As imagens de videovigilância foram partilhadas nas redes sociais e geraram episódios de revolta em França, com manifestações de apoio ao produtor de música, mas também contra a aprovação da polémica Lei de Segurança Global (Loi Securité Globale), que prevê até um ano de prisão e multa de 45 mil euros para quem divulgue imagens de agentes de segurança com "a intenção de causar dano".
O “histórico” movimento francês dos coletes amarelos, que começou em 2018, desencadeado por um imposto extraordinário sobre o combustível, levou milhares de francês invadirem as ruas em protesto, durante dezenas de sábados consecutivos. À medida que as manifestações se intensificaram, a repressão policial tornou-se cada vez mais violenta.
Granadas de gás lacrimogénio e balas de borracha foram sendo usadas contra os manifestantes. Milhares ficaram feridos, alguns de forma permanente, como é o caso do lusodescendente Jerome Rodrigues, que perdeu um olho num dos protestos.
Steve Maia Caniço, de 24 anos, lusodescendente em França, desapareceu durante um mês em 2019, depois de ter caído ao rio. Steve estava na Festa da Música em Nantes, quando uma forte carga policial expulsou um grupo de jovens, que assistia ao espetáculo, com apoio de gás lacrimogéneo e balas de borracha.

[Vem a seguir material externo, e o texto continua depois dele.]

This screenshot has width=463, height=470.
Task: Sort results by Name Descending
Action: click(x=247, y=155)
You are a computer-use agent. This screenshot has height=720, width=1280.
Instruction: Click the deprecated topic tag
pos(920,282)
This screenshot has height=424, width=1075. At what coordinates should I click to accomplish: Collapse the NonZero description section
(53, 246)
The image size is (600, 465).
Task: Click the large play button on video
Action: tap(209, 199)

Pelo menos 14 pessoas acabaram por cair ao rio Loire nessa noite, tendo sido socorridas de imediato. No entanto, o desaparecimento do lusodescendente causou uma onda choque em França, devido às imagens e descrições da intervenção policial.

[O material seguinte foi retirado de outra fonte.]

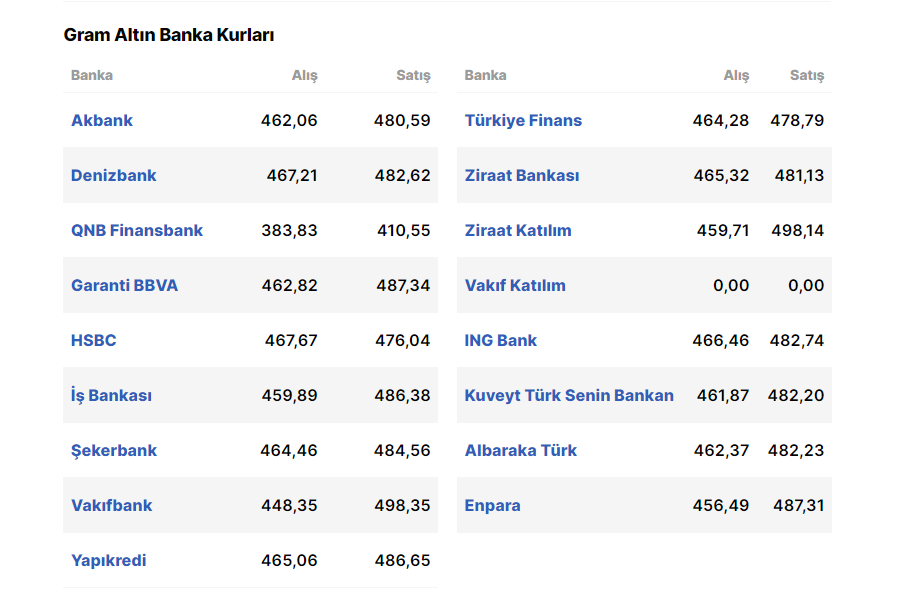Open the Vakıfbank link
The image size is (916, 594).
pyautogui.click(x=112, y=505)
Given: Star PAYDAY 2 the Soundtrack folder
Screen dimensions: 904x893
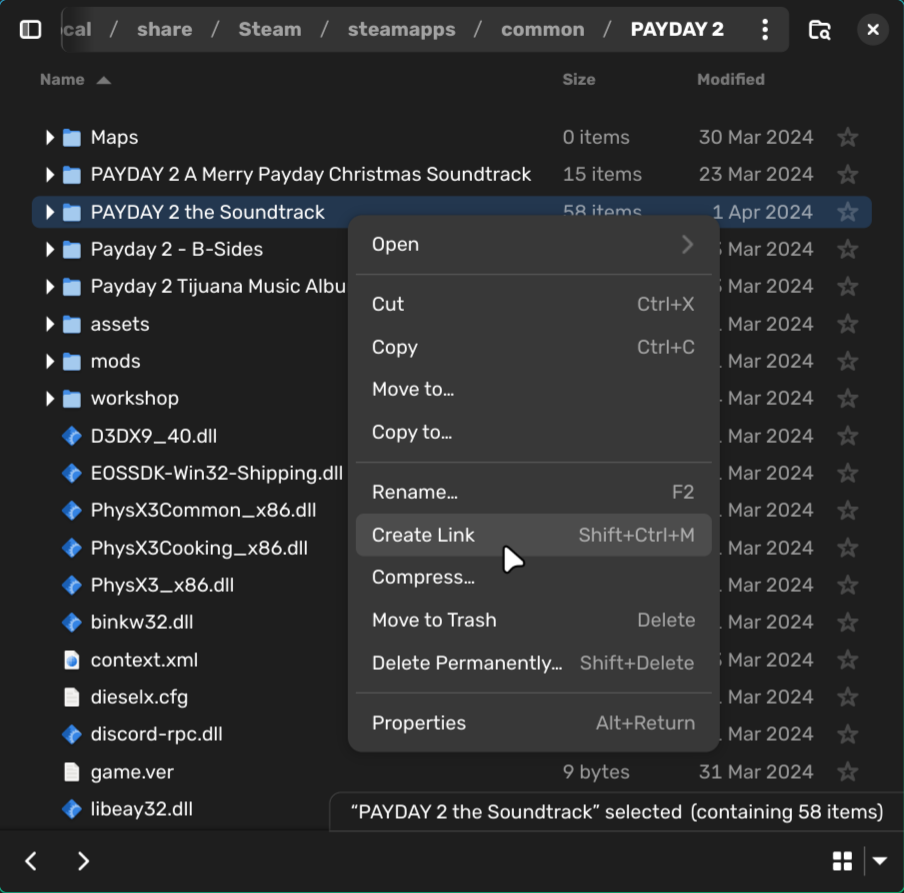Looking at the screenshot, I should coord(848,212).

O caso gerou revolta e em cima da mesa ficou a questão da ação da polícia ter desencadeado, indiretamente, a morte do jovem.
Adama Traoré, um jovem negro de 24 anos, morreu durante uma detenção policial, em Beaumont-sur-Oise, no norte de Paris, em 2016.
Relatórios médicos contraditórios apontaram como causa da morte o sufocamento de Traoré após ter sido empurrado contra o chão pela polícia, outros pelos efeitos do calor durante a perseguição de que foi alvo.
A sua morte desencadeou tumultos e protestos sobretudo organizados pelo coletivo "La Vérité pour Adama" (A verdade por Adama), que 2020 voltou a organizar novas manifestações em França na sequência da morte de George Floyd às mãos da polícia nos EUA, em circunstâncias semelhantes.
Foi depois de uma discussão com a namorada que Lamine Dieng, francês com origem senegalesa, de 25 anos, morreu em 2007, depois de a polícia o ter encostado ao chão com força e os pés amarrados, como denunciaria a organização Amnistia Internacional.
Em vários aniversários da morte do jovem, manifestantes continuaram a sair à rua em protesto contra a brutalidade policial em França. Um dos protestos teve lugar em 2020, em Paris, e contou com a participação da família do jovem Adama.
Em outubro de 2005, os jovens mulçumanos Zyed Benna, de 17 anos, e Bouna Traoré, de 15, morreram eletrocutados numa subestação elétrica em Clichy-sous-Bois, na periferia de Paris, depois de tentarem escapar a uma revista policial.
Os agentes da polícia envolvidos foram acusados de não fazer nada para ajudar, apesar de saberem que os jovens corriam perigo, quando foram vistos a aproximar-se da rede elétrica.
As mortes iniciaram três semanas de confrontos com as forças de segurança em subúrbios de grandes cidades um pouco por toda a França, levndo o Governo a declarar o estado de emergência.
Segundo o Le Monde, mais de 10 mil veículos foram incendiados e 233 prédios públicos e 74 privados foram danificados. Os confrontos culminaram na detenção de mais de 4 mil pessoas.
O massacre de Paris marcou o ano de 1961, quando dezenas de argelinos que viviam em Paris foram mortos pela Polícia Nacional Francesa.
No Outono desse ano, as autoridades reprimiram milhares de manifestantes anticolonialistas que tinham desembarcado em Paris no auge da Guerra da Argélia.
Ainda hoje a tragédia ressoa entre as comunidades árabe e muçulmana de França. Alguns historiadores calculam que entre 200 e 300 argelinos morreram, espancados e afogados pela polícia no Rio Sena.